One recommendation that could be implemented into the Waikato Regional Council Coastal Plan could be to include a mandatory relevant consideration of Maui’s dolphin when people are applying for a resource consent for an activity in the coastal environment. Currently, the migratory dotterel is a relevant consideration under the coastal plan and there are no requirements to provide an explanation of how Maui’s will not be adversely affected. This could be extended into the other regional plans for the relevant regional councils along the west coast of the North Island. Given that Maui’s dolphins are significantly endangered this could be one method by which decision­makers are forced to incorporate these dolphins into the decisions and plans.

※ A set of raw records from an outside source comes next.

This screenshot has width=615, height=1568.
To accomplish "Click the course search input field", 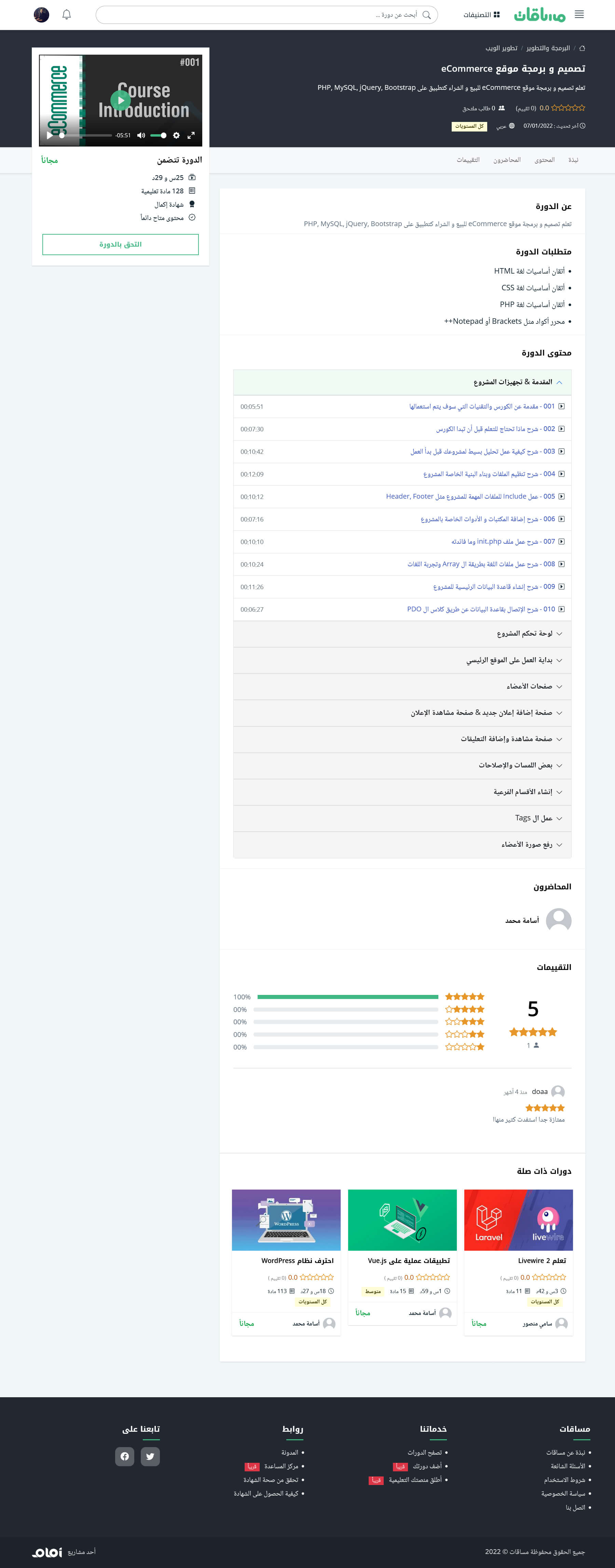I will click(262, 15).
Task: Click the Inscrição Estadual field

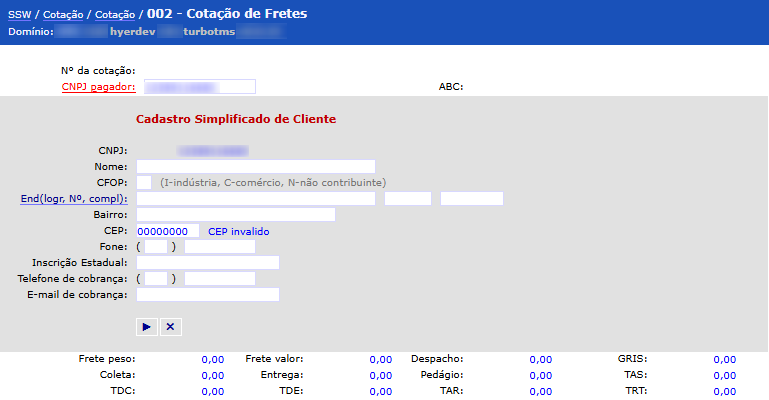Action: (207, 263)
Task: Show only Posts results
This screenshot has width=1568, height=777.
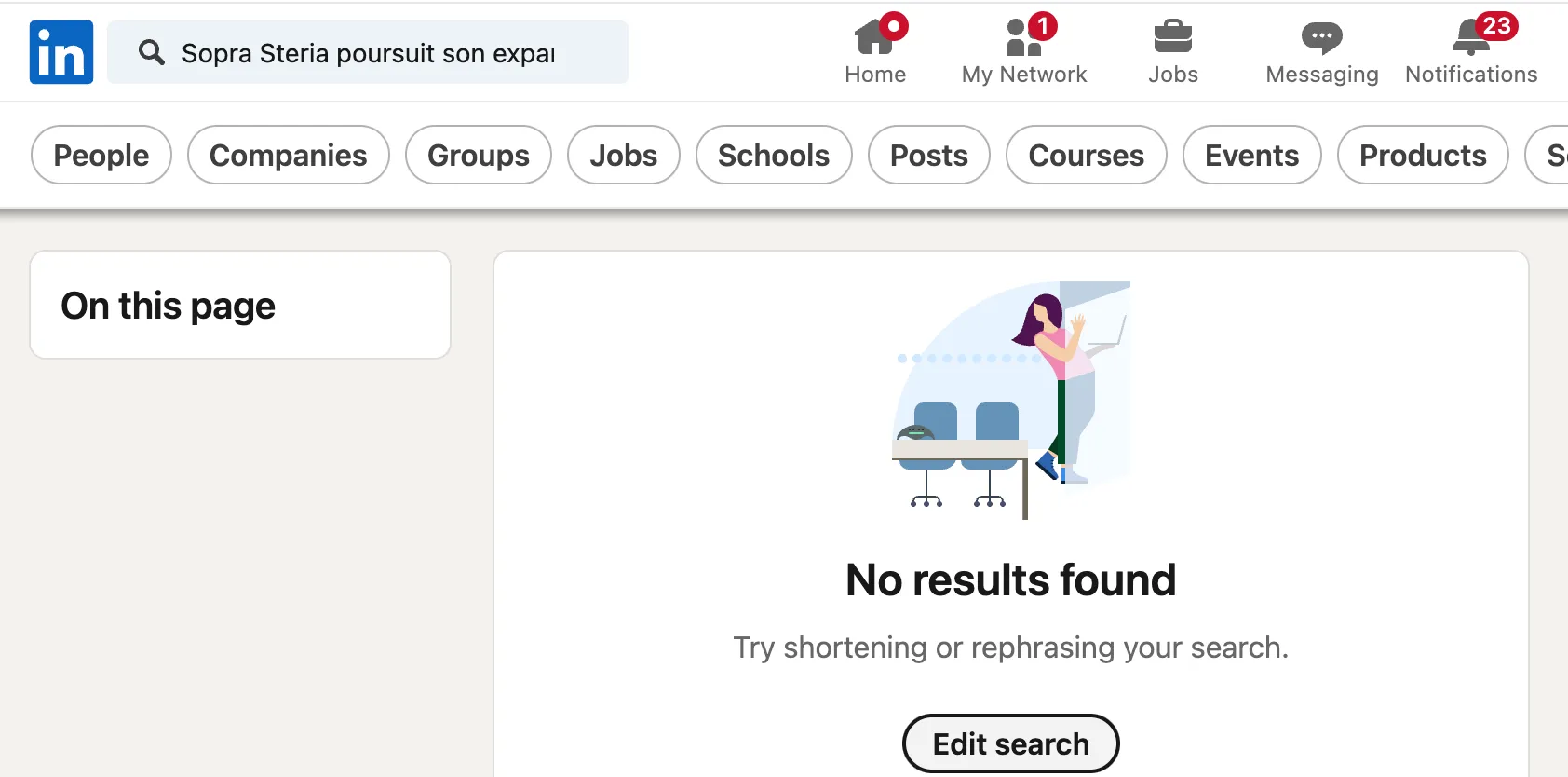Action: coord(928,155)
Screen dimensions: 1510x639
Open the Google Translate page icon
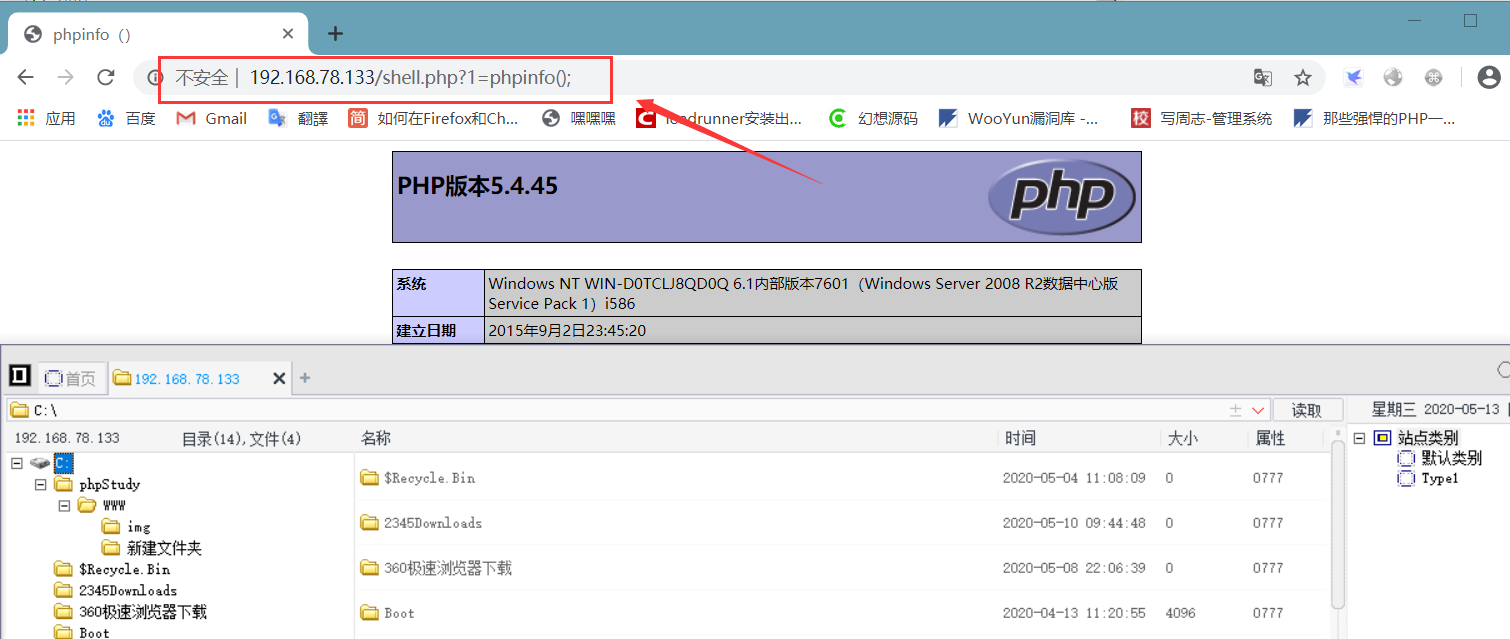(1263, 77)
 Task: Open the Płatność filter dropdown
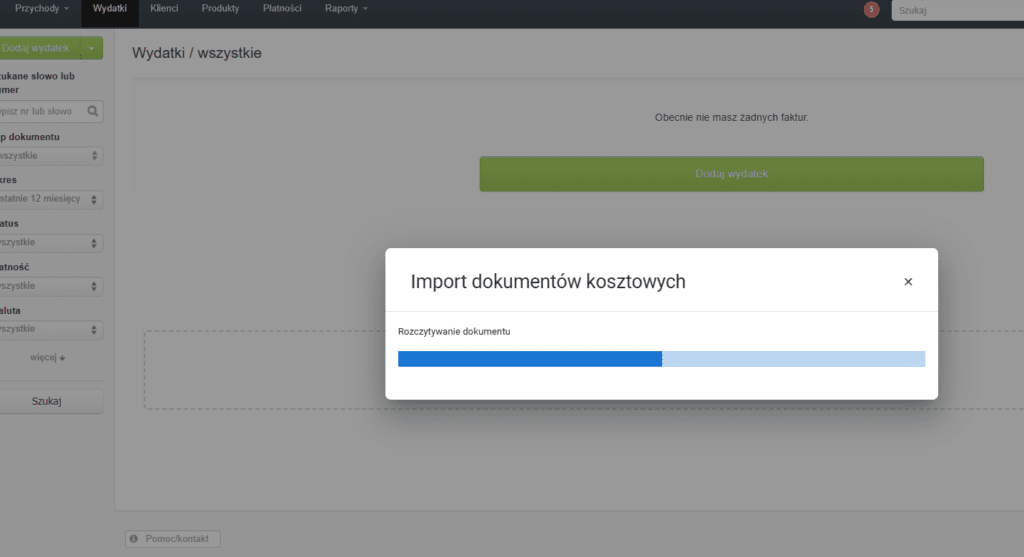click(50, 286)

One recommendation that is relevant to activities within the EEZ would be some reform of the EEZA. The EEZA is a good piece of legislation and does provide good protection for the environment as the TTR decision shows. However, one area in which the current framework could be improved would be by including a need to consider how a proposed activity would affect a threatened species. Currently, the Act requires consideration of how it will affect the habitat of a threatened species but not how it will affect the species themselves. Whilst a subtle addition to the current framework, this could be important for threatened species, particularly as the government seeks to open up more of the EEZ for oil and gas exploration.

Finally, in relation to marine mining, some amendment to the Marine Mammals Protection (West Coast North Island Sanctuary) Notice 2008 is also recommended. Specifically, it is recommended that the exception to the restriction on mining in cl 6 of the regulations be removed. Instead, this clause should read: “No person may carry out mining in the part of the sanctuary created by clause 4(1) described in Schedule 3.” This would prevent activities such as the proposed oil and gas exploration from occurring in the area.


The lingering question at the end of this article is whether any amount of regulation will be enough to save Maui’s dolphin. The fact that the species can only sustain one human­related death every 14 years means that there is a high probability of the species becoming extinct in the not­too­distant future. To stave off extinction, some fairly drastic policy measures would need to be implemented. However, as always, a balance between the different interests at play would need to be constructed. As the species teeters on the brink of extinction, decision­makers cannot sit on their hands or turn a blind eye hoping that things will improve. The time is now for action rather than omission, and boldness rather than passivity. Let us hope that we can say to our grandchildren, we were the generation that saved Maui’s dolphins.